Mobile malware puts your identity at risk
Nearly 33 million smartphones hacked last year
These days, we do everything on our phones -- banking, shopping, e-mail and taking picture after picture of our kids.
Experts say that we often forget that our smartphone is a mini-computer. And, if you're not careful, your personal information can easily end up in the wrong hands.
"It was a nightmare, it was a living nightmare," says Maritza Gonzalez, an Apopka mother who had her Samsung hacked. At times, she says, it was like the phone had a mind of its own.
"It could dial itself out, it could go onto your Facebook page, you could see it go into my gallery and look at my pictures," says Gonzalez. "I got freaked out."
Her only option was to buy a brand new phone and learn a hard lesson about cyber security.
"It's an overwhelming feeling of not being able to protect yourself," says Gonzalez.
If new numbers tell us anything, it's that no one is safe from an attack. According to the tech company, NQ Mobile, nearly 33 million smartphones were infected last year with what's called "malware."
"The more devices that we have, obviously, that gives more opportunities for the bad guys to do their dastardly deeds," says Don Benson, the director of the IT department at Keiser University in Orlando.
Benson says a hacked phone gives crooks easy entry into your private life.
"They can have access to your password information, they can grab your keystrokes," says Benson. "You go into your banking, and you have a zero balance, you go, 'How did that happen?'"
Malware gets onto your phone when you download a malicious app. That means you should not assume every game or program is safe.
"Read the reviews," says Benson. "There will be several reviews that will say, 'This is bad, this is malware.'"
Also, just like a computer, your phone can get hacked if you click a link or open an email attachment that's infected. Benson says, when in doubt, delete the message before clicking anything.
And, of course, download antivirus software onto your phone. Benson recommends a program called "Lookout," which is free.
"We want to pay attention to what we're downloading, we want to pay attention to what we're reading on our email," says Benson. "We just have to be more aware of what we're doing."
Maritza Gonzalez now swears by that advice, but still worries that she's a target.
"I think twice about what I'm doing, what I'm looking at," says Gonzalez. "They can be watching you. They know where you live. They know where you work."
The type of phone you have can also make a difference. Benson says Androids are more vulnerable than iPhones because of their security features.
If you think your phone has been infected with a virus, take it to your carrier right away so they can reset it.

§ **MATERIAL PROVIDED**
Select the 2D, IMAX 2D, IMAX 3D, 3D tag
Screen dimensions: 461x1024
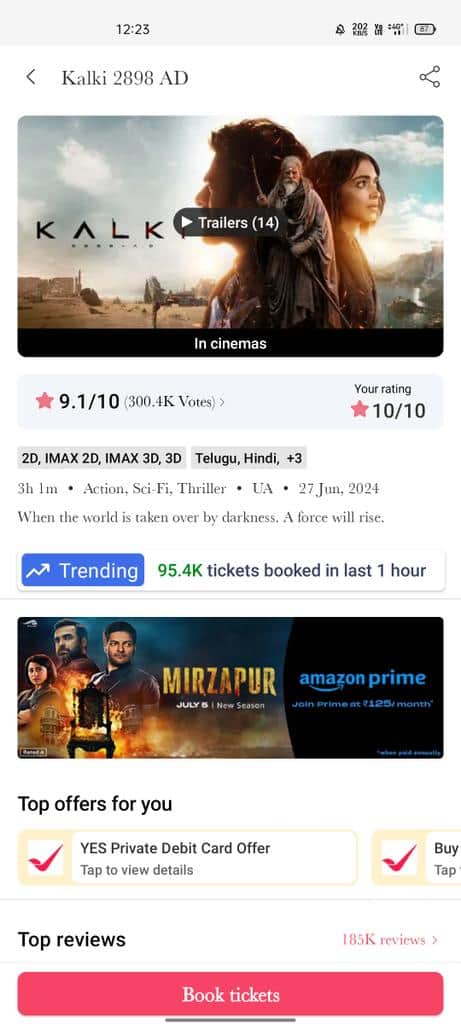[102, 458]
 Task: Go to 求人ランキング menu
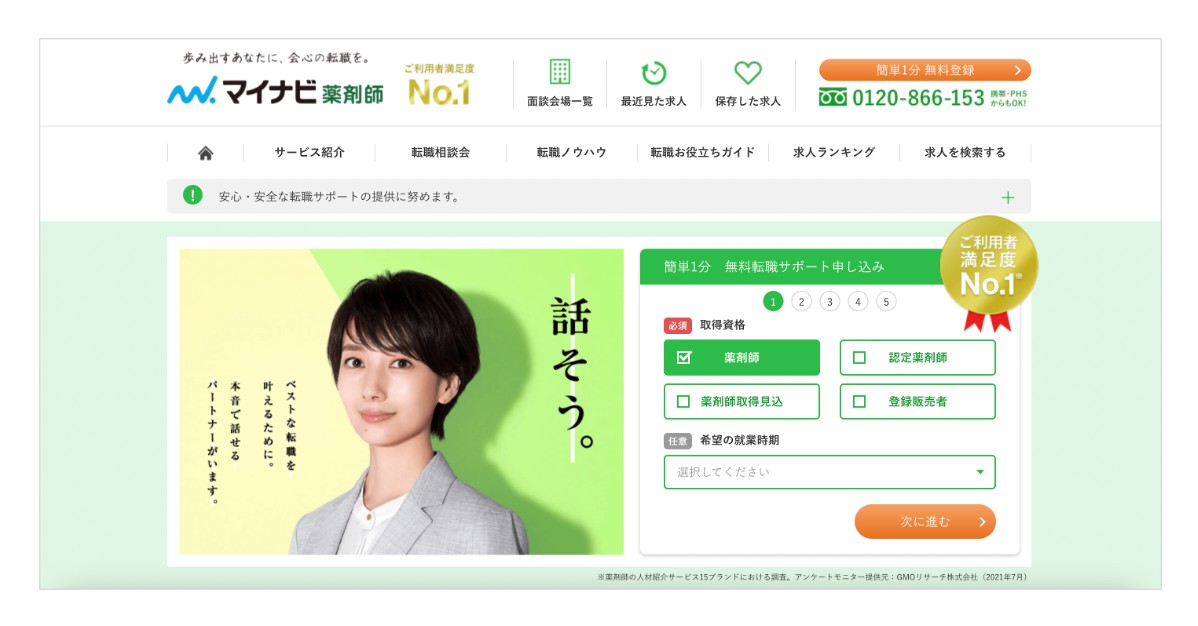[834, 152]
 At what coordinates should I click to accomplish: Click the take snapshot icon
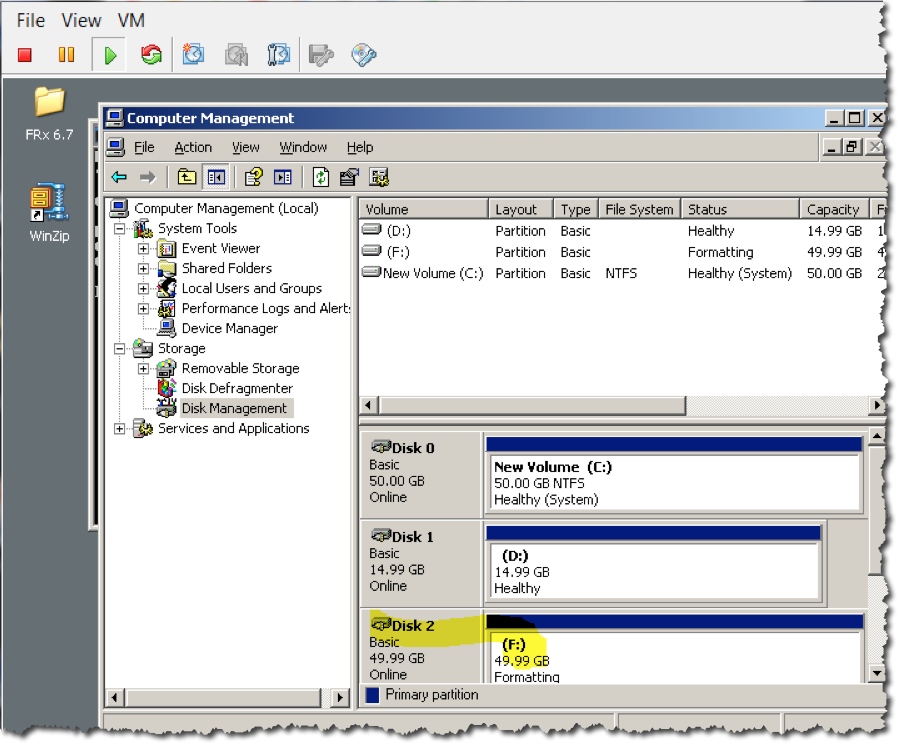[x=193, y=55]
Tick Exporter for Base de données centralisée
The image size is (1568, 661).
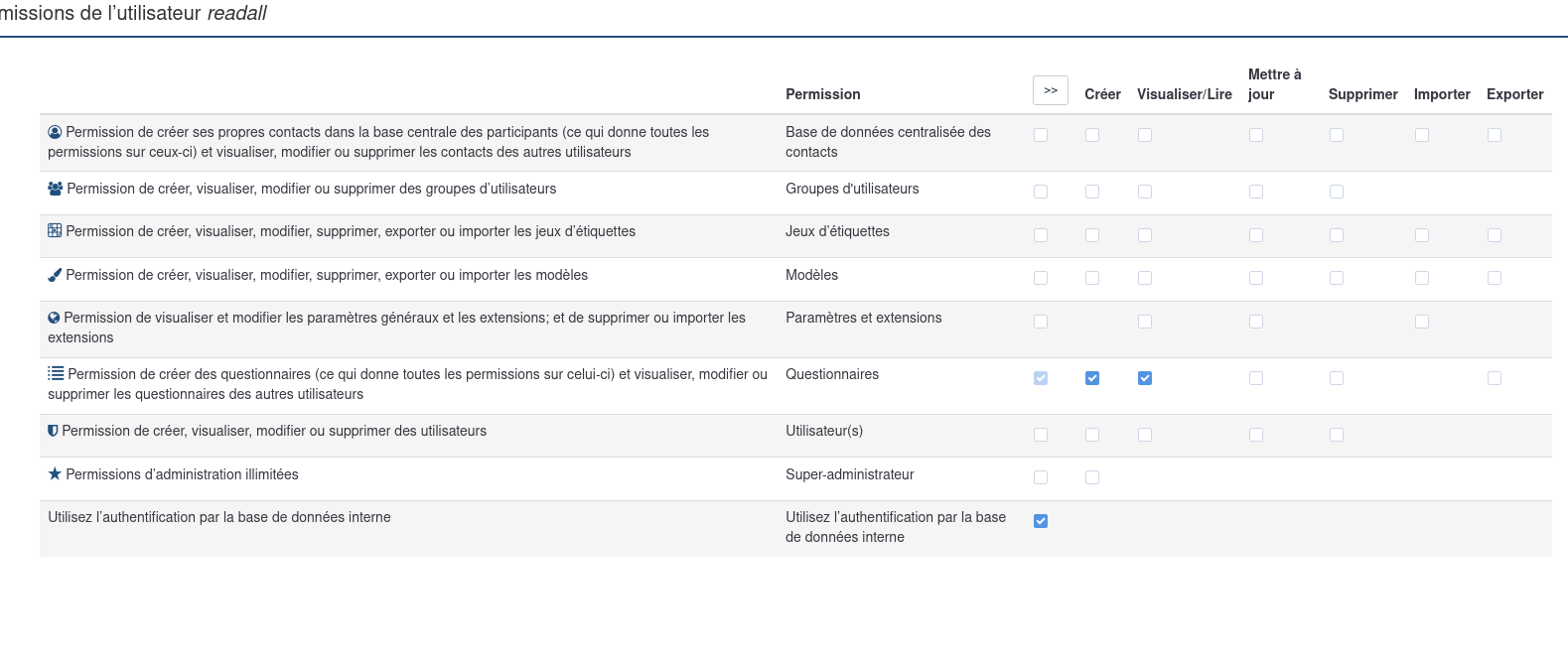click(x=1495, y=135)
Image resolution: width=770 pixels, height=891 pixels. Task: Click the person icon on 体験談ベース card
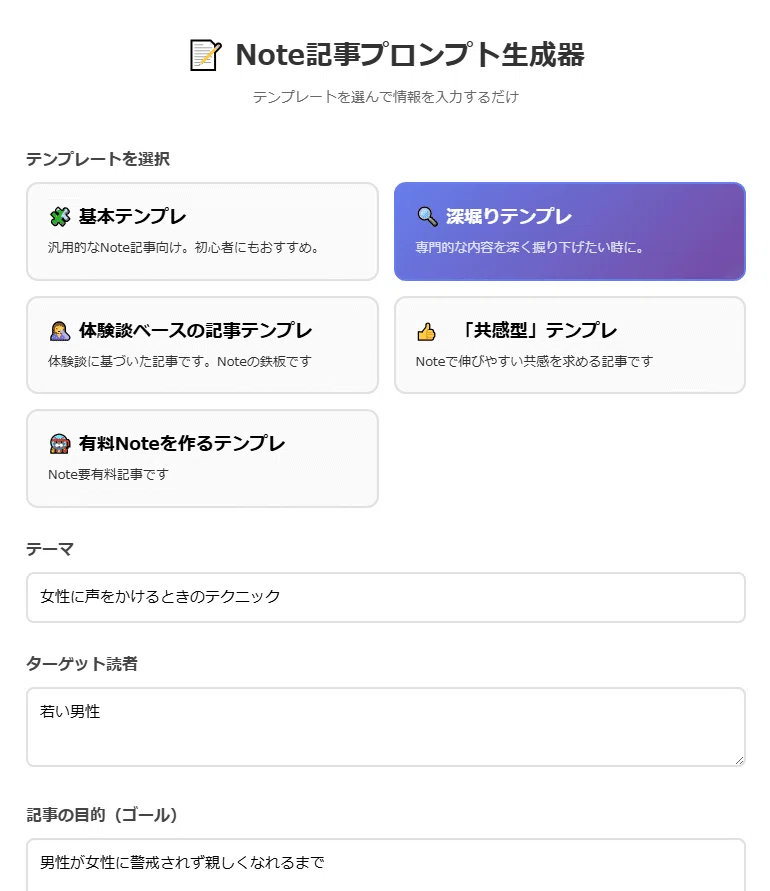pos(60,331)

§ **TO DO**
1 – In one to three sentences, explain why the article on mobile malware says you should not assume every game or program is safe.
2 – Retype the part of the article on mobile malware that opens with the words containing "Mobile malware puts" and closes with "of our kids.".
3 – Answer these questions using the article on mobile malware:
(a) According to NQ Mobile, how many smartphones were infected with malware last year?
(b) What antivirus program does Benson recommend?
(c) What did Maritza Gonzalez have to do after her phone was hacked?
The lines that come after the article on mobile malware have no connection to it.

§ **RESULTS OF THE TASKS**
1 – Malware gets onto a phone when you download a malicious app. Any game or program you download could therefore be the way malware gets in.

2 –
Mobile malware puts your identity at risk
Nearly 33 million smartphones hacked last year
These days, we do everything on our phones -- banking, shopping, e-mail and taking picture after picture of our kids.

3 –
(a) Nearly 33 million.
(b) A free program called "Lookout."
(c) She had to buy a brand new phone.